Two years ago, the countries that comprise the United Nations embraced, by consensus, a new principle called the 'Responsibility to Protect'. It was rooted in the theory that if a country cannot or will not protect its own people from heinous violations of human rights, then sovereignty is forfeit, and the international community has the 'Responsibility to Protect'. That responsibility can be exercised in a variety of ways from economic sanctions to military intervention. But whatever the response, the motive is clear: no longer can the citizens of a country be sacrificed on the altar of destructive and deadly state behaviour. Admittedly, 'Responsibility to Protect' was forged in the shadow of conflict. It was the Darfurs of this planet that prompted the governments of the world to take so unusual a step. Never before had the unlimited power of sovereignty been so frontally challenged.

But I'd like to argue that it shouldn't stop with conflict. I'd like to argue that 'Responsibility to Protect' must have a broader application; it should apply equally to AIDS. If a government, like that of South Africa, refuses to roll out anti-retroviral treatment to save the lives of millions of its people, then the international community has a responsibility to intercede. What is desperately needed at this moment in time is to make certain that the Strategic Plan is not derailed. There can be no retreat; there can be no bad faith.

I'm not suggesting an extreme response. But I am suggesting that if the firing of the Deputy Minister of Health imperils the indispensable plan of treatment, prevention and care, then the world should take action. South Africa should no longer be invited to the World Health Assembly in Geneva, or to meetings of the SADC Health Ministers, or to the Board meetings of the Global Fund to Fight AIDS, Tuberculosis and Malaria. Such censure makes particular sense because the Minister of Health no longer authentically represents the people of South Africa in matters of health. And if those penalties don't change government policy, then South Africa should experience the suspension of its membership in the World Bank, the IMF and the WTO.

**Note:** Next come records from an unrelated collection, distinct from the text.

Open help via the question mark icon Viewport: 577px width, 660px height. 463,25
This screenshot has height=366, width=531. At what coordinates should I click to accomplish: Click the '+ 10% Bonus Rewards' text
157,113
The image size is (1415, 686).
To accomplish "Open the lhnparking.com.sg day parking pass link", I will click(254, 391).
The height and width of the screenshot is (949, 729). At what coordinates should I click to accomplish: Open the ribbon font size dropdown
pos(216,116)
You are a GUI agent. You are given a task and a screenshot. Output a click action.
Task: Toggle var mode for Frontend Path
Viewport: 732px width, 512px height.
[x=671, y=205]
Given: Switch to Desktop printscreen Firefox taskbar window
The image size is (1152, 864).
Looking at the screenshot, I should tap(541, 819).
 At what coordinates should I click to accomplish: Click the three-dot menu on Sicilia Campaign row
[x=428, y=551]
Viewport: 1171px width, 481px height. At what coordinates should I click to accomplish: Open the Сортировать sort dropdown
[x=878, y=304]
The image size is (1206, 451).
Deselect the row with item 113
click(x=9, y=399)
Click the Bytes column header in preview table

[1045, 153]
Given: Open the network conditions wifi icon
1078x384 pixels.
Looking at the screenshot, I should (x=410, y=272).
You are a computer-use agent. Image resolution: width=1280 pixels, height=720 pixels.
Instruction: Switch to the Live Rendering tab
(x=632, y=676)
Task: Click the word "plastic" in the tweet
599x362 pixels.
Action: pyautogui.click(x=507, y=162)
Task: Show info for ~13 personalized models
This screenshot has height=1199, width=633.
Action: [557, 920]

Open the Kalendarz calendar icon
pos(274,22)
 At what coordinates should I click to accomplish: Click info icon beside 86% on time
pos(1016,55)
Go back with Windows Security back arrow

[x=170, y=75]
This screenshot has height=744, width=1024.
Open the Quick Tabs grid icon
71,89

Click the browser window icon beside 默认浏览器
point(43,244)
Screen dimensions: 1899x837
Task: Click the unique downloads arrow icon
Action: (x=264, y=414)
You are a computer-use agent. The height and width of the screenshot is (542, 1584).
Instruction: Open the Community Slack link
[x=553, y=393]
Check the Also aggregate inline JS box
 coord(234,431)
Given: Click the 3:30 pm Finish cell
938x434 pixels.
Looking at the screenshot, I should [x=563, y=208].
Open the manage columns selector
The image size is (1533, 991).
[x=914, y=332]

President Mbeki will scoff. But he's running against the universal tide of public dismay. That dismay should be turned into an international civil society campaign, pressing governments on the one hand, and the various South African embassies on the other to carry a message to the President of South Africa: the Strategic Plan must prevail. The world will not stand idle in the face of wanton, monumental death.

We call it the Responsibility to Protect.

It is said that 900 men, women and children die every day in South Africa of AIDS-related illnesses. It's Armageddon every 24 hours. Other than South

Africa, every government in the high-prevalence countries is moving heaven and earth to keep its people alive.

There are no excuses left for President Mbeki and his Minister of Health.

The day of reckoning is surely coming.

* Stephen Lewis, the former UN Special Envoy for HIV/AIDS in Africa, is co-director of AIDS-Free World, a new international advocacy organization (www.aids-freeworld.org).